_Text:_
▶

By Dr. Conrad Van Dijk, HFSL Director
Do you live a life controlled by fear? This was a question I had to answer a few years ago. Once I did, I realized that fear is a stronghold, and it works to keep us from our destiny in Christ. I want to share my story of breaking the stronghold of fear in my life. I hope it encourages you, if fear is holding you back from what God has ahead for you too.
The year was 1988. It was just before Christmas, and I was very busy as is common in the poultry industry around this time. I was relatively successful in what I was doing, but I didn’t feel it. Instead, I felt I wasn’t doing enough, wasn’t having enough impact in my work or ministry, didn’t see the kind of fruit I was looking for. Looking back, my feelings didn’t match the reality of my situation at all.
I was dealing with personal struggles too. I’ve always been introverted and shy. Any time I’d have to go to a meeting or be in a group setting, I would worry about it. So this compounded my struggle.
It was then that I was introduced to the teachings of Mark Virkler, and the concept of communion with God through listening prayer.
His process to prayer was based on the biblical notion that God still speaks to his children, and involved simply asking God a question, writing it down, and waiting on the Lord in expectation of an answer.
You would think this would be an exciting exercise. But fear showed its face again. For the first 10-15 minutes, I saw and heard nothing. Troubling questions began to enter my mind: “What is God going to ask?” “What if I don’t like what he says?” These and other worrisome thoughts nagged at me.
And then I had a simple, clear thought that I know was from the Lord: “Your life is being controlled by fear.”
The thought reminded me of a teaching I heard many years ago on strongholds. I suddenly realized that fear had a stronghold in my life, and God was telling me that it was time to deal with it. So that night, I confessed my sin of fear and worry, and asked God to forgive and cleanse me. I had to repeat this confession every time I came upon a situation I was fearful in, but as I was diligent to do this my fears subsided over time.

◀

_Excerpted records:_
▶

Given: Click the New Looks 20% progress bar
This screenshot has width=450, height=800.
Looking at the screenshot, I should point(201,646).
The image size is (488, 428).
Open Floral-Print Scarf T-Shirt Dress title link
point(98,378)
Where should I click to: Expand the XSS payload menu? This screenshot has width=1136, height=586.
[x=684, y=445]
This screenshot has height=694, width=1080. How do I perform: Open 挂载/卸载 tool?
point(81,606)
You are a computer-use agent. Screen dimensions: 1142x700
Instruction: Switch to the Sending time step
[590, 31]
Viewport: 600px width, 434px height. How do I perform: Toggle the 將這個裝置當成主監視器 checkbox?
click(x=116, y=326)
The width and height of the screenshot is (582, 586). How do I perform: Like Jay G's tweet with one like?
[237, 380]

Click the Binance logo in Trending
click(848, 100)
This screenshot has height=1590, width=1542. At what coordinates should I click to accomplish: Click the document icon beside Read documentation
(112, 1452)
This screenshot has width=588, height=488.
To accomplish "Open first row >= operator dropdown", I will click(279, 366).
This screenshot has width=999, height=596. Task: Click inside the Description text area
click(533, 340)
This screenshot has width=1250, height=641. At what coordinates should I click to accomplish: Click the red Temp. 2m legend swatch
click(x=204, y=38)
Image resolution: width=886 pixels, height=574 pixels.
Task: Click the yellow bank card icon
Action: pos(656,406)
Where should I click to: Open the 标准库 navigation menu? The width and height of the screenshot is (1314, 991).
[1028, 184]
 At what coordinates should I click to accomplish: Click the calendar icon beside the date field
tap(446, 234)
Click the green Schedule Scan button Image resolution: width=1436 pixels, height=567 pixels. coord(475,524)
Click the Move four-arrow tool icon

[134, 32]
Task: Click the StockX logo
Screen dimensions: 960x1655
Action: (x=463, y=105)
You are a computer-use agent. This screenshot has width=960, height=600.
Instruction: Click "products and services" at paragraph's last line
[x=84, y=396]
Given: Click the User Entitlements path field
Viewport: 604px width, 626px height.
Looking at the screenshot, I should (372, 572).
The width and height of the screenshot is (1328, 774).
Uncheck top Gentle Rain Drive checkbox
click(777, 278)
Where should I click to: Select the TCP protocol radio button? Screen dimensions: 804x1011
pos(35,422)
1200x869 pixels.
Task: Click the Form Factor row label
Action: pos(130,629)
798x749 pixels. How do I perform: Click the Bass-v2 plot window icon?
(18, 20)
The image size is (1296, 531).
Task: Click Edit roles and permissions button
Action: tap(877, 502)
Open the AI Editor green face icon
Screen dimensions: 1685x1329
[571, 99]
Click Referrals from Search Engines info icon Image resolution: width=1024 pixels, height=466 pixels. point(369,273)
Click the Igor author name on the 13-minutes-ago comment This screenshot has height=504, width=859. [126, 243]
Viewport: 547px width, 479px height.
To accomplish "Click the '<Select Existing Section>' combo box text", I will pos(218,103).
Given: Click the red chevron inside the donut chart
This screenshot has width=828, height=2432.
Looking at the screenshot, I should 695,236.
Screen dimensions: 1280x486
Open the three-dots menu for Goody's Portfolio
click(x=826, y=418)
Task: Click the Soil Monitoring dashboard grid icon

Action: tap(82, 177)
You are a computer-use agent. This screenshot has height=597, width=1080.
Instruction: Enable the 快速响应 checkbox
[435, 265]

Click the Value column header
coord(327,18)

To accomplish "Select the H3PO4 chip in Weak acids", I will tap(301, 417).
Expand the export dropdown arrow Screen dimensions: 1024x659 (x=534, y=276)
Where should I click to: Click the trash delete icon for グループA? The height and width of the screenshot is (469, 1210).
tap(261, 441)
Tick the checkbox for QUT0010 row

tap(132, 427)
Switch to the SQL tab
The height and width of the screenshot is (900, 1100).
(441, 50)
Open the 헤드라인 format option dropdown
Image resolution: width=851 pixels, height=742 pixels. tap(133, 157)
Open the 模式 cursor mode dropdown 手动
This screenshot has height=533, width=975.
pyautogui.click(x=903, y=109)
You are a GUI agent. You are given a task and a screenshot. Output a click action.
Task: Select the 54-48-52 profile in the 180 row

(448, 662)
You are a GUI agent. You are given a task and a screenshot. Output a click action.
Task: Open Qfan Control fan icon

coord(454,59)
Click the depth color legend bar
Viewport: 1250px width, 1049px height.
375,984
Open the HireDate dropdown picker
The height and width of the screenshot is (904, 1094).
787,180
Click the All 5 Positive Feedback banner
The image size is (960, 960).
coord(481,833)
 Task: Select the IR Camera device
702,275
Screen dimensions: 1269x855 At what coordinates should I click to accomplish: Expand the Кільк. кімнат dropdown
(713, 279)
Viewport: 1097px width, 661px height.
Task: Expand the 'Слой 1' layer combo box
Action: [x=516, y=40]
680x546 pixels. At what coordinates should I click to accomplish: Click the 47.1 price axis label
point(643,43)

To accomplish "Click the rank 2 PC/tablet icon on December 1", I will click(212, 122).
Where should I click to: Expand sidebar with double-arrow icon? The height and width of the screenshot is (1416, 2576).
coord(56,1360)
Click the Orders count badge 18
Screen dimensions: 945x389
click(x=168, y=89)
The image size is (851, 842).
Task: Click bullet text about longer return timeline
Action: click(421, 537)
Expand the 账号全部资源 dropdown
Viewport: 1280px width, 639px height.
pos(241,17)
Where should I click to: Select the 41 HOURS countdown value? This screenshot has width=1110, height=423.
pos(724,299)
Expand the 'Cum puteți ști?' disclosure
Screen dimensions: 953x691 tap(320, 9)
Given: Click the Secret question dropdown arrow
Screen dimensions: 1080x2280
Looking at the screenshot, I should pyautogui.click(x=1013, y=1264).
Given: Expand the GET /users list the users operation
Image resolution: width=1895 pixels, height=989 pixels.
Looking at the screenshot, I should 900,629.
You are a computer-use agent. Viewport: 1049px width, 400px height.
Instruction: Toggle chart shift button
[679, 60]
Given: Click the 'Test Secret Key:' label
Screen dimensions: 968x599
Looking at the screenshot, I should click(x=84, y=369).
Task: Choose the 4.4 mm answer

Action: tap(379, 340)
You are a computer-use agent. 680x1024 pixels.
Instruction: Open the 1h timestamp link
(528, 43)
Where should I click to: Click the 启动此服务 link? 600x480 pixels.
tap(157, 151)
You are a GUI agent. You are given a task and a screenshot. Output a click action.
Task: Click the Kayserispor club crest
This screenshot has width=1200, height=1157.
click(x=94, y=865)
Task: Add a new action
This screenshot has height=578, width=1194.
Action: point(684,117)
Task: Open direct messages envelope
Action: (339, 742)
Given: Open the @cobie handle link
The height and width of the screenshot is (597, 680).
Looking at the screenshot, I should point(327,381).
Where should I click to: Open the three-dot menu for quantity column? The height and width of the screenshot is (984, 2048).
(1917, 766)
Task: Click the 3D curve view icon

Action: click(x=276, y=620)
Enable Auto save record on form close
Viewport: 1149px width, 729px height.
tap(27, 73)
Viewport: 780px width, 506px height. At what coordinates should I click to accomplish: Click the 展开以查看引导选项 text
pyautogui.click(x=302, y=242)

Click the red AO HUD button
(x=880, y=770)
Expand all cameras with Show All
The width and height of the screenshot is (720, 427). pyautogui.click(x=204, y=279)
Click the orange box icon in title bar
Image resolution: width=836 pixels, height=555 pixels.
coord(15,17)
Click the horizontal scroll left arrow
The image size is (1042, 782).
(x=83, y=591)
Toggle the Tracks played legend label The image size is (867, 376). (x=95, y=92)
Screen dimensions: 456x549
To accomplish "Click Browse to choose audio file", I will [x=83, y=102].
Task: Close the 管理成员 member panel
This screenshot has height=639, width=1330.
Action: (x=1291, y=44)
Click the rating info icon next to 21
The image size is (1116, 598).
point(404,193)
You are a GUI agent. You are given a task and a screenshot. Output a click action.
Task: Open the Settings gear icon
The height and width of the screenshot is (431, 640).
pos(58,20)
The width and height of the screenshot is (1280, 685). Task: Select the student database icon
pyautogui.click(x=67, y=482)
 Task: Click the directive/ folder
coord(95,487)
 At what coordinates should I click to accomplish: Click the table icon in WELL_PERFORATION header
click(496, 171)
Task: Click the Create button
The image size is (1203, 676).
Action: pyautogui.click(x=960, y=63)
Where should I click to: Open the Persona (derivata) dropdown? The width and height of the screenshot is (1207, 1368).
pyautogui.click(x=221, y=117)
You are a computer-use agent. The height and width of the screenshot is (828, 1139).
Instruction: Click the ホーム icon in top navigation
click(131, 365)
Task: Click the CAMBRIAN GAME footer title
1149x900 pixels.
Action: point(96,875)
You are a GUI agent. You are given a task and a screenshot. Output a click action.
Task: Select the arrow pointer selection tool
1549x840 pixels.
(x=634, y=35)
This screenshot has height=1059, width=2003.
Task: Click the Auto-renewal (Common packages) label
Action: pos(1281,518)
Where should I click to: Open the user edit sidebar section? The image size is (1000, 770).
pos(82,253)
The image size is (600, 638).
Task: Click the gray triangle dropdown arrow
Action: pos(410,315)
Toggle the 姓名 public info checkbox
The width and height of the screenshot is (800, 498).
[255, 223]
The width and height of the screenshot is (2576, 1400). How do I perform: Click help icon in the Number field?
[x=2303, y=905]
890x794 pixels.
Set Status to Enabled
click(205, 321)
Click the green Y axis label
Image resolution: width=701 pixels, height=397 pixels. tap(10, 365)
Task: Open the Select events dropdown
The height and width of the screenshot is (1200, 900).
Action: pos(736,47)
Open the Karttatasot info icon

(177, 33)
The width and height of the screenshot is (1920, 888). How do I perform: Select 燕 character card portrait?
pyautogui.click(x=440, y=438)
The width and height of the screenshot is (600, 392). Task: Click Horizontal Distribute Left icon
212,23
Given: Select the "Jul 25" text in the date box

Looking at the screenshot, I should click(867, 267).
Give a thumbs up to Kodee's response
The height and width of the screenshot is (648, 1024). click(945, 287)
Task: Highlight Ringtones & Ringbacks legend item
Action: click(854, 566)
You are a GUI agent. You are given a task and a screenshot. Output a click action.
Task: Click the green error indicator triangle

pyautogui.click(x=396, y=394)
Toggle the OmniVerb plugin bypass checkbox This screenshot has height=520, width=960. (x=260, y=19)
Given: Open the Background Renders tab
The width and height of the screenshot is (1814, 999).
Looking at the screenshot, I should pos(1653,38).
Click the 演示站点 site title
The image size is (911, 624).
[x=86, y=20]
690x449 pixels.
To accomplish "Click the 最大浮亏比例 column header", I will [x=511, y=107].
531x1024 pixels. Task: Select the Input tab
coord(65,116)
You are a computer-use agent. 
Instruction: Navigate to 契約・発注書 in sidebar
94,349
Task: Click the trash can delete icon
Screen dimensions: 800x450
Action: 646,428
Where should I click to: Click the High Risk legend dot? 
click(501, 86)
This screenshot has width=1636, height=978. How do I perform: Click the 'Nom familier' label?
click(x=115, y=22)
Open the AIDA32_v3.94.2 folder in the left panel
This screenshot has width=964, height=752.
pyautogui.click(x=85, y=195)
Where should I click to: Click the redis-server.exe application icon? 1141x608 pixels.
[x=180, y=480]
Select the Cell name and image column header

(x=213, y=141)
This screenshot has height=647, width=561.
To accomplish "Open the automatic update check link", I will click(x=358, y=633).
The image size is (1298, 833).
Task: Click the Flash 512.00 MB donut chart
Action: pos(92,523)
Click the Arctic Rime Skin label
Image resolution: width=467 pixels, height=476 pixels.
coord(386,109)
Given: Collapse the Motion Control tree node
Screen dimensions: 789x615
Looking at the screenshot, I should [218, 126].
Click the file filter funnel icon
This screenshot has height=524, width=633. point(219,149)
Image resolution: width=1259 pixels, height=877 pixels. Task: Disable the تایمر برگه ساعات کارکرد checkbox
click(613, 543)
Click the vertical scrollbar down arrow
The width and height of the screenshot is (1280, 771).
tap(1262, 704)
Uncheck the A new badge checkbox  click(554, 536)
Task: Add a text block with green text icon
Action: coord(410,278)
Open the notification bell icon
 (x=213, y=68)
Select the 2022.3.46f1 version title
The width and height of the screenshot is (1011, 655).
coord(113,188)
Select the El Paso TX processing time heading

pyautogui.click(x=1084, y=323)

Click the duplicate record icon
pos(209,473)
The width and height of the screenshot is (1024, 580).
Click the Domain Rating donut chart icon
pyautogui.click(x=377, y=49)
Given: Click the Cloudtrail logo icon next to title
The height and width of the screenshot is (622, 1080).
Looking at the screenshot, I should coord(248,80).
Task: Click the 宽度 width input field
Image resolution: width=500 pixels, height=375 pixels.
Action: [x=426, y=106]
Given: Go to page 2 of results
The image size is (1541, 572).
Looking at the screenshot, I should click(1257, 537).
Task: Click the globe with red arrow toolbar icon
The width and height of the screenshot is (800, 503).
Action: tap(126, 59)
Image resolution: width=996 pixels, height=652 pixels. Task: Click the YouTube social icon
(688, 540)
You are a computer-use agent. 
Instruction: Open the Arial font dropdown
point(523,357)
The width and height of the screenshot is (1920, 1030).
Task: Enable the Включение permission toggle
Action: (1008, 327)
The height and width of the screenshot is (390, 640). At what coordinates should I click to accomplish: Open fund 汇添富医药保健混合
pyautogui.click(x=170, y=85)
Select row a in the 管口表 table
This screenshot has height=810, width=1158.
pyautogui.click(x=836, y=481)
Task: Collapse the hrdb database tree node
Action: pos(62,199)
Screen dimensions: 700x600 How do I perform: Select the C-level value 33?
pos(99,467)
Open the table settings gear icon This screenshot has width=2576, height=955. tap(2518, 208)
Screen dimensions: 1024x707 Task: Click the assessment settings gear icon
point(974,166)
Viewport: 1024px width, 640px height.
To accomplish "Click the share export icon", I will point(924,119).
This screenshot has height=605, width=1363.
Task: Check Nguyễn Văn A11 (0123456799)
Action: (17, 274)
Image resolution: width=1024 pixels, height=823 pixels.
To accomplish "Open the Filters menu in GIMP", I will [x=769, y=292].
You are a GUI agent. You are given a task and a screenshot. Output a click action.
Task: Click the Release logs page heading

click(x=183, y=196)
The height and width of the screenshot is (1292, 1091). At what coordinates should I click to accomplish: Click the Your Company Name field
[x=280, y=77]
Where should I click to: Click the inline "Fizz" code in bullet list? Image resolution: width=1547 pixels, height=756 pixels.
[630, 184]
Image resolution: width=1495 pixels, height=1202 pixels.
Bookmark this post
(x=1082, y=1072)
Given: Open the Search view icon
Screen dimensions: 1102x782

◀

_Tasks to complete:_
[A] Decide whether each of these statements agrees with the article on fear, answering yes or no and quoting the deciding words: (i) The author describes himself as introverted and shy. (ii) The author received a clear thought from the Lord within the first 10-15 minutes of listening prayer. (iii) One confession was enough to end the author's fears right away.
[B] List every step that the article on fear gives for Mark Virkler's process of prayer.
[C] Carry on the article on fear from the point where it ends.

_Expected responses:_
[A]
(i) Yes: "I’ve always been introverted and shy."
(ii) No: "For the first 10-15 minutes, I saw and heard nothing."
(iii) No: "I had to repeat this confession every time I came upon a situation I was fearful in"

[B]
- asking God a question
- writing it down
- waiting on the Lord in expectation of an answer

[C]
Five months later, Anna and I went to a Christian retreat at the University of Waterloo. The night before it started, I had a dreamthat I would talk about my fear at the retreat. I wasn’t so sure I wanted to! There were many speakers that weekend so there were few opportunities to share.
But on Sunday the pastor offered a time of testimony right in the middle of the church service. Four others shared their stories, but I hesitated going up. As they finished, I still stayed in my seat. But rather than continuing, the pastor said, “we’re just going to wait a bit longer.” I knew this was my chance. So I went up and shared. And as I did I found it so helpful and therapeutic, not only talking about my fear but also doing something that pushed me past fear.
Now I share this story when I visit communities in Sierra Leone to encourage them to overcome fear.
I know that fear can be a stronghold for people. It was for me. I see much fear in Sierra Leone, and when we are bound up by fear we are allowing a power weaker than the Holy Spirit to hold us back. The people of Sierra Leone struggle with planning ahead because of a stronghold of fear, and I can sympathize because I saw how fear held me back too.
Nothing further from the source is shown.